Safeguarding requirements may be supplemented or modified between editions of Publication 1075 by guidance issued by the Office of Safeguards.
Live Data Testing Notification Requirements
Live Data Testing Notification Form
The use of live FTI in test environments should generally be avoided and is not approved unless specifically authorized by the IRS Office of Safeguards. Dummy data should be used in place of live FTI wherever possible. This memo provides guidance to federal, state and local agencies that receive, store, process or transmit FTI on the requirements for the approval, acquisition, handling, protection, and disposition of live FTI used in system testing activities. This guidance further expands upon the Live Data Testing requirements provided in IRS Publication 1075, Tax Information Security Guidelines for Federal, State and Local Agencies, Section 9.4.6 – Live Data Testing.

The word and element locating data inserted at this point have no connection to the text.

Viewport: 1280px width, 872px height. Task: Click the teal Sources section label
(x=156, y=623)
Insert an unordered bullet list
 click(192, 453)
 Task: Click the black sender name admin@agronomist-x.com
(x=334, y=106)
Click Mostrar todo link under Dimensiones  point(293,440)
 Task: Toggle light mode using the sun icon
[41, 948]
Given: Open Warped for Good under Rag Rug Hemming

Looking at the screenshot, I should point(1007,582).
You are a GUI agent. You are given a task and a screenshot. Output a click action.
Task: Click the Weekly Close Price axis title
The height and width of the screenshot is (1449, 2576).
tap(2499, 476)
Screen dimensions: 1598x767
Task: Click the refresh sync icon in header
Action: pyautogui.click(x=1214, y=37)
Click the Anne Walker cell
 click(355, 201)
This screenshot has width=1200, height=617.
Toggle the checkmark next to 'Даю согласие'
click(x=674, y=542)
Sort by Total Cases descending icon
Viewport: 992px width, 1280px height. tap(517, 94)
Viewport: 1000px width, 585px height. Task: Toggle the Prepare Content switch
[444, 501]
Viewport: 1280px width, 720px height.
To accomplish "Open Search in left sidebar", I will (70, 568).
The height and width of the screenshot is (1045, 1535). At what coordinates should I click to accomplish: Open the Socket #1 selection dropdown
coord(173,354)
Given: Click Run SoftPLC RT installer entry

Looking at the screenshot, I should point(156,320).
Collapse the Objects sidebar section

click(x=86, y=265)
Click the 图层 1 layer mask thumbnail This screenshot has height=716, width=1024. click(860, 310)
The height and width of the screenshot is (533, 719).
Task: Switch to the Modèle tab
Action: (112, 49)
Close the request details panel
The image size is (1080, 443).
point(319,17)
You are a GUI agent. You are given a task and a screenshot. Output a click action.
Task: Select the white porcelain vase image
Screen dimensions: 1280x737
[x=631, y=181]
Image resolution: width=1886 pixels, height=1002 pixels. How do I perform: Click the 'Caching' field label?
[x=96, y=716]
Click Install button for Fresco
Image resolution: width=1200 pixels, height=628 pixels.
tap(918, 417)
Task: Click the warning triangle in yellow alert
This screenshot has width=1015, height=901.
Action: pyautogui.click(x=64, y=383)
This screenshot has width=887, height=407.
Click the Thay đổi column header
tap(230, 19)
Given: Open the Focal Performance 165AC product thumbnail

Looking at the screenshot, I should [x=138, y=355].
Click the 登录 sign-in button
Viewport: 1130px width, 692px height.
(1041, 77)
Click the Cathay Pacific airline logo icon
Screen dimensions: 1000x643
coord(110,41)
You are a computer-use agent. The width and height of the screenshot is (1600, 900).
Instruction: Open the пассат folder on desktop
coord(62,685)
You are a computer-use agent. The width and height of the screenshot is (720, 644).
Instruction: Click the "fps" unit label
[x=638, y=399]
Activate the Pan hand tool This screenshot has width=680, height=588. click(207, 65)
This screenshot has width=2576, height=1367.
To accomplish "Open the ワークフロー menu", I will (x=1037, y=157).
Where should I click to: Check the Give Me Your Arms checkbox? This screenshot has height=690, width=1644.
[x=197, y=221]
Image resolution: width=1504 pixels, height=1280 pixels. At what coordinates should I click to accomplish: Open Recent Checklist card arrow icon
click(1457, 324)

Protecting FTI in a Cloud Computing Environment
Cloud Computing Notification Form
As agencies look to reduce costs and improve operations, cloud computing may offer promise as an alternative to traditional data center models. By utilizing software as a service (SaaS), platform as a service (PaaS) and infrastructure as a service (IaaS) cloud service models, agencies may be able to reduce hardware and personnel costs by eliminating redundant operations and consolidating resources. While cloud computing offers many potential benefits, it is not without risk. Limiting access to authorized individuals becomes a much greater challenge with the increased availability of data in the cloud, and agencies may have greater difficulties isolating federal tax information (FTI) from other information and preventing “commingling” of data.